The coverage lawsuit the liquidating trust filed is another effort to try to get at the second tower of insurance. The creditors’ committee’s and the liquidation trust’s claims against the former WaMu directors and officers over the downstream capital contribution come down to a bid to try to nab some of the insurance money in the second insurance tower. Since the 2007-08 tower of insurance is substantially depleted, the liquidating trust’s claims against the former directors and officers only have value if the liquidating trust can hope to recover against the 2008-09 insurance program. The liquidating trust filed this coverage lawsuit because if it can’t get at the second tower of insurance, its claims aren’t worth bringing.
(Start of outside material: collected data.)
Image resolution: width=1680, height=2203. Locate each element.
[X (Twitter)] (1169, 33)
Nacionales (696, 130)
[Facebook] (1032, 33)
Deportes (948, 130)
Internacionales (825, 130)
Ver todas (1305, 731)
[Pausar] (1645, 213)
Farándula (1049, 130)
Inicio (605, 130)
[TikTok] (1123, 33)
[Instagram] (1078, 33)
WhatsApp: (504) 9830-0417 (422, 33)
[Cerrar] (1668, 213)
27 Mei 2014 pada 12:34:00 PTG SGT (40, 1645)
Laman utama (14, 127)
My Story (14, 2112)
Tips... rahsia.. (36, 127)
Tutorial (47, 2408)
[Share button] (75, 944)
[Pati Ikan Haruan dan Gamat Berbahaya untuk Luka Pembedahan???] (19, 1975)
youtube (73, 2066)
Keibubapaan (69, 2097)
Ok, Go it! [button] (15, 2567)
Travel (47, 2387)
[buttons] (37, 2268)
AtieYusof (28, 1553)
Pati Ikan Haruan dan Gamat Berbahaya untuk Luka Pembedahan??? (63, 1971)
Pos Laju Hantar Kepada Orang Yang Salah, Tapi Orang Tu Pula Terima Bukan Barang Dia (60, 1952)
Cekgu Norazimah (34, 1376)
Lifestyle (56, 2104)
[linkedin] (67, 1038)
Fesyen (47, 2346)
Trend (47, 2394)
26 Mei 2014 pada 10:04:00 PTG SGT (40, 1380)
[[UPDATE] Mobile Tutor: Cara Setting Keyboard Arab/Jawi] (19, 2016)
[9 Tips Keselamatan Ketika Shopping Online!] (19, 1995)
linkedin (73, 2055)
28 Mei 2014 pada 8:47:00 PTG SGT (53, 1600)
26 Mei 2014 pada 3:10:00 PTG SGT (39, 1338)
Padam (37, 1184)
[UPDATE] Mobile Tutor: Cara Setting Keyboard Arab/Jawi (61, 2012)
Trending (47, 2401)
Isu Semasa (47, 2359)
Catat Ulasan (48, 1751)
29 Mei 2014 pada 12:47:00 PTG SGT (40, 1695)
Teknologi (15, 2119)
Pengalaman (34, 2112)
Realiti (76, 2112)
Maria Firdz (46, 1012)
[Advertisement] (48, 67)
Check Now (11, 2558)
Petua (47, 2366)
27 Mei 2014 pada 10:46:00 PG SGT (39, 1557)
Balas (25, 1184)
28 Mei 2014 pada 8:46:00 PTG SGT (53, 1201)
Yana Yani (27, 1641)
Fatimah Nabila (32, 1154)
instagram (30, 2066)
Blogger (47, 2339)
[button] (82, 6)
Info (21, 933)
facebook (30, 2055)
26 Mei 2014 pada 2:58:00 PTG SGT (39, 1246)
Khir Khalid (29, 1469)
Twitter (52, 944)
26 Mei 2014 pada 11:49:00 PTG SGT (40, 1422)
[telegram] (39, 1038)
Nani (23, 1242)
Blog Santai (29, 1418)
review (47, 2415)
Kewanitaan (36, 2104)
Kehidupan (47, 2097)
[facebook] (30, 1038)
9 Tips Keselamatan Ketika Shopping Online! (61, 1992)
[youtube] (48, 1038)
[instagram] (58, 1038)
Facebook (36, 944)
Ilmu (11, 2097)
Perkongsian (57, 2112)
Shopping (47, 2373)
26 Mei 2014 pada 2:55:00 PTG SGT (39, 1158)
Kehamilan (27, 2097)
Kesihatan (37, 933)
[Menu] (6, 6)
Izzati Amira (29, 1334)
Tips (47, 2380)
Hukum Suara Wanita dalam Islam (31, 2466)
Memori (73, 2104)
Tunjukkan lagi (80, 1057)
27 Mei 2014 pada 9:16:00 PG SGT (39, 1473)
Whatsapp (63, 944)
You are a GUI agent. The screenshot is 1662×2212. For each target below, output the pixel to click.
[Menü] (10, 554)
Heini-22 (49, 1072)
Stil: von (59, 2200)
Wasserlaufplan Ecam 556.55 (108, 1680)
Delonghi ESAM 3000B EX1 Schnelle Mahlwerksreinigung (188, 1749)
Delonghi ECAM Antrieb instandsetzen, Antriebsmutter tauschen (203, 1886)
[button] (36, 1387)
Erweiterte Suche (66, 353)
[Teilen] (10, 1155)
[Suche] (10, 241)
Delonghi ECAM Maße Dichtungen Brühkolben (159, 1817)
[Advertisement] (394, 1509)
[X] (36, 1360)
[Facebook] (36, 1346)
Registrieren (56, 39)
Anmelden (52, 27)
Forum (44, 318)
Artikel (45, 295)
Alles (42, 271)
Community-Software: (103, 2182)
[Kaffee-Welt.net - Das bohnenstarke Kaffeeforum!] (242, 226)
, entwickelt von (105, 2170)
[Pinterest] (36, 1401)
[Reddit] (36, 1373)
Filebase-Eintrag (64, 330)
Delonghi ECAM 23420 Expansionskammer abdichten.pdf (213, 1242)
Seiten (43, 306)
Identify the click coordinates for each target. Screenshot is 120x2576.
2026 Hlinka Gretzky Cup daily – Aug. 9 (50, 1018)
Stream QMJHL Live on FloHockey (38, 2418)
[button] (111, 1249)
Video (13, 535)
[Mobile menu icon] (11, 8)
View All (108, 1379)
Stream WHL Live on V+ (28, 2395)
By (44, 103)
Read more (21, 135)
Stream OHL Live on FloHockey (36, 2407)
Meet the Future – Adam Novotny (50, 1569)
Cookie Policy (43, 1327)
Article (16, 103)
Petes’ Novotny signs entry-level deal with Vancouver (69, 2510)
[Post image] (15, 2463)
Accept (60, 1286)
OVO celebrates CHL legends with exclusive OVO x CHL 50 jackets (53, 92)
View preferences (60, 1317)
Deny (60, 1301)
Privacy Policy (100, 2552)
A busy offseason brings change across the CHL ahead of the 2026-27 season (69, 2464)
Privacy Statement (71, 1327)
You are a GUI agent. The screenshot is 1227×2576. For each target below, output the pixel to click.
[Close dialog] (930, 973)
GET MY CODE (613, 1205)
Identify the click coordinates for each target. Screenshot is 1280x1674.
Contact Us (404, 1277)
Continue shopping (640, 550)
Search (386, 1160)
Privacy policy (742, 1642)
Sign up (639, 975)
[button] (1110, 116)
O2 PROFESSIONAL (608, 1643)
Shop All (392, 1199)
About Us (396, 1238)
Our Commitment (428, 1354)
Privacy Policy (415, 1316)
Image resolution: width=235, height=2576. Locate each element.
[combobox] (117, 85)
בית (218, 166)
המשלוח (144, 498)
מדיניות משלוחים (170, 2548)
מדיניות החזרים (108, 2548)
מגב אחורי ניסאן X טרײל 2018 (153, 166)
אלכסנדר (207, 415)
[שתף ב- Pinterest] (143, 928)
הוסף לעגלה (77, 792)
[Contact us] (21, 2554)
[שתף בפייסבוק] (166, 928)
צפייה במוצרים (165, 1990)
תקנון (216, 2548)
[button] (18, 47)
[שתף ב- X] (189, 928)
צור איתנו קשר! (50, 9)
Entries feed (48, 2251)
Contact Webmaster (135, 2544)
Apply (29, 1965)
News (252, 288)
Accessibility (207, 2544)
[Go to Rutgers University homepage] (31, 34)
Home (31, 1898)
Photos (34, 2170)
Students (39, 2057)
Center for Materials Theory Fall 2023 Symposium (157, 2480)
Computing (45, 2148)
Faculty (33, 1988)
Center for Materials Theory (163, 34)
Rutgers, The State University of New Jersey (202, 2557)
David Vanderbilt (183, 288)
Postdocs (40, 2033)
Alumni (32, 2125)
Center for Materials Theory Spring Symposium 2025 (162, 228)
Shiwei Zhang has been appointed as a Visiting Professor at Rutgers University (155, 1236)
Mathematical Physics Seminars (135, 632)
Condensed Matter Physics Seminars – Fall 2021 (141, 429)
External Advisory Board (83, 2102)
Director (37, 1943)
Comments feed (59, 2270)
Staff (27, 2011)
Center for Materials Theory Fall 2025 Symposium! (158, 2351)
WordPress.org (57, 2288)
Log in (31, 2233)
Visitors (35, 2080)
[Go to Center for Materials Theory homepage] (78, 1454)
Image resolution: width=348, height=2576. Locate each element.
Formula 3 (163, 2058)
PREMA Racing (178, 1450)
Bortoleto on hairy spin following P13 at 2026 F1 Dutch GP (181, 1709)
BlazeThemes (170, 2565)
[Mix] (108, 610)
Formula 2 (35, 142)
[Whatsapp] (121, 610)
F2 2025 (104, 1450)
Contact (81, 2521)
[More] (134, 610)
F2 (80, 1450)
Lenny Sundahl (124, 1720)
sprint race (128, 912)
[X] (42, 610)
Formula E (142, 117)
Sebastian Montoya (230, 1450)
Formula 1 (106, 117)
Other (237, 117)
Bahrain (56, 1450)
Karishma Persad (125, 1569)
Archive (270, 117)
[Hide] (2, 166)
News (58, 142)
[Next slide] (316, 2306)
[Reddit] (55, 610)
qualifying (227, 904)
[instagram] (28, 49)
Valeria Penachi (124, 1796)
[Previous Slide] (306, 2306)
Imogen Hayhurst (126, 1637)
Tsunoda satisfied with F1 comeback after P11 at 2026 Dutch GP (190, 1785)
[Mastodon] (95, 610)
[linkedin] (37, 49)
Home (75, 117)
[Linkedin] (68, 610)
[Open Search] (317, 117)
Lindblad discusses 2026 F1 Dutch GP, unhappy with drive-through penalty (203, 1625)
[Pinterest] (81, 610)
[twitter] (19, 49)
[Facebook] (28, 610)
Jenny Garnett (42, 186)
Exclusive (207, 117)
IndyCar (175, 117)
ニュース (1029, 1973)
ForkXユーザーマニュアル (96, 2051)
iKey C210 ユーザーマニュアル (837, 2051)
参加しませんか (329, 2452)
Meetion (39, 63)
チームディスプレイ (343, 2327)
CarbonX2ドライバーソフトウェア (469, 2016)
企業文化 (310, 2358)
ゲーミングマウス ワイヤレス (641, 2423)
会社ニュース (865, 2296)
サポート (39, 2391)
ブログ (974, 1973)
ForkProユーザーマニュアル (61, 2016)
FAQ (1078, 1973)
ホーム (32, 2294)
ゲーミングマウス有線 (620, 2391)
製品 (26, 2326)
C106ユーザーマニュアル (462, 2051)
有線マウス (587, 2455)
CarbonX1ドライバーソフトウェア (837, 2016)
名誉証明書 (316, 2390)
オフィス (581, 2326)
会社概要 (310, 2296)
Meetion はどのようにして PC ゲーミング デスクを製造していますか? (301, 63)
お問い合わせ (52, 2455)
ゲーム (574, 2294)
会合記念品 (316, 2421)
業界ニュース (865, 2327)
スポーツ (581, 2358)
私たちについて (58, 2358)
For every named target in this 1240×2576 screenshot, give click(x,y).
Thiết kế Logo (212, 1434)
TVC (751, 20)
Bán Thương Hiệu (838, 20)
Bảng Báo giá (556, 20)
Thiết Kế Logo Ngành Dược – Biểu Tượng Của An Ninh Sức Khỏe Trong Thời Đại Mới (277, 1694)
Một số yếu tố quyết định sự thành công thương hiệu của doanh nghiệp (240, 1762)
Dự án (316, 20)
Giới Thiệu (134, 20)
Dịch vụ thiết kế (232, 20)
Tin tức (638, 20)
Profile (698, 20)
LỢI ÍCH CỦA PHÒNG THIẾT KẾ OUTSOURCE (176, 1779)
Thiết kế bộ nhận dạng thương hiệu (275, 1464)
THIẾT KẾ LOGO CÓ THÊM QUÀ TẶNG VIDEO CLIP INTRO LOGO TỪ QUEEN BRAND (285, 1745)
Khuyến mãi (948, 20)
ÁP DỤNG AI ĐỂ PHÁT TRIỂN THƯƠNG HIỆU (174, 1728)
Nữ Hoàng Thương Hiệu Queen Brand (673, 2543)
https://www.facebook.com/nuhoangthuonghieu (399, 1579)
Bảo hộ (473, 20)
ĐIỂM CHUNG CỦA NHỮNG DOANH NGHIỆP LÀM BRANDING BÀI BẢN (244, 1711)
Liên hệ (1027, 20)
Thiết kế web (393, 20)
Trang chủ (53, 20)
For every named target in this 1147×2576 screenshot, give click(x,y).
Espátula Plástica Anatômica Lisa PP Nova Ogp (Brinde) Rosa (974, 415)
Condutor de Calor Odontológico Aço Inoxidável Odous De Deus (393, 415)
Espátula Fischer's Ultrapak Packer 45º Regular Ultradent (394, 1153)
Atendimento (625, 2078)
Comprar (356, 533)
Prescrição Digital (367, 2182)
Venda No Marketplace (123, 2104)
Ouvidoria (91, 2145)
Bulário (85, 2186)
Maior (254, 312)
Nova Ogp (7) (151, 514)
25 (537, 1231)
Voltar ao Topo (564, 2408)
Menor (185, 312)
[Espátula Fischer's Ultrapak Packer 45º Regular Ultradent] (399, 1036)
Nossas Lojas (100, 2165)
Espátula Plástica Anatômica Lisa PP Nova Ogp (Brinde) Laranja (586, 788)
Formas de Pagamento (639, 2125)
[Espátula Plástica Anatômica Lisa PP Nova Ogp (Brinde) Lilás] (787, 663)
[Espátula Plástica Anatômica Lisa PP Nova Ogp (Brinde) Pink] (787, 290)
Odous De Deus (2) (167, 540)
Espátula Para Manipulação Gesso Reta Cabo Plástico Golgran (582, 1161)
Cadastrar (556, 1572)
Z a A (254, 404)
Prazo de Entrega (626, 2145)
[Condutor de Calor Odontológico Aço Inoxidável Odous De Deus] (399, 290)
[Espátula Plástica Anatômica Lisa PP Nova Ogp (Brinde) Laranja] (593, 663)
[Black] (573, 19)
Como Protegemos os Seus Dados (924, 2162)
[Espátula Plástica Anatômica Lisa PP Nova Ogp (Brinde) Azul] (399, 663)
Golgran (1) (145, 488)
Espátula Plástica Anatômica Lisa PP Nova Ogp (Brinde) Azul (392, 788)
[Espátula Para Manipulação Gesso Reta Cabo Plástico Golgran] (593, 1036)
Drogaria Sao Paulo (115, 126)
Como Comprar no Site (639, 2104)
The Supreme Court recognized that what the trust was really trying to do with its coverage action was to try to find out if it would be worth filing a lawsuit against the individual directors and officers. The Supreme Court observed that “the Trust’s only interest in having its dispute litigated now is apparently to receive judicial guidance about how much coverage would be available to the Ds&Os if the Trust were to initiate litigation against them.”
However, the Court said, while the trust was seeking guidance, it was doing so “not as a contractual counterparty seeking to vindicate the D&Os’ contractual rights, but rather as a potential claimant against the Ds&Os.” The trust’s desire to “receive advice” is “not a cognizable interest that will justify a Delaware court exercising its jurisdiction to decide this dispute.”
The Supreme Court remanded the case to the lower court to have it dismissed — but dismissed without prejudice. In other words, if the liquidating trust manages to get a settlement from or judgment against the former WaMu directors and officers on its claims, the trust would then be free to reinstitute its coverage action. It will only be at that point that the trust will find out whether or not it can get at the second tower. The trust will have to figure out if the costs and effort required to get to that point are worth the effort, especially allowing for the possibility that the trust could go through all of the intervening steps and then find out in the end that there wasn’t any coverage under the second tower any way.
Special thanks to a loyal reader for providing me with a copy of the Delaware Supreme Court’s opinion.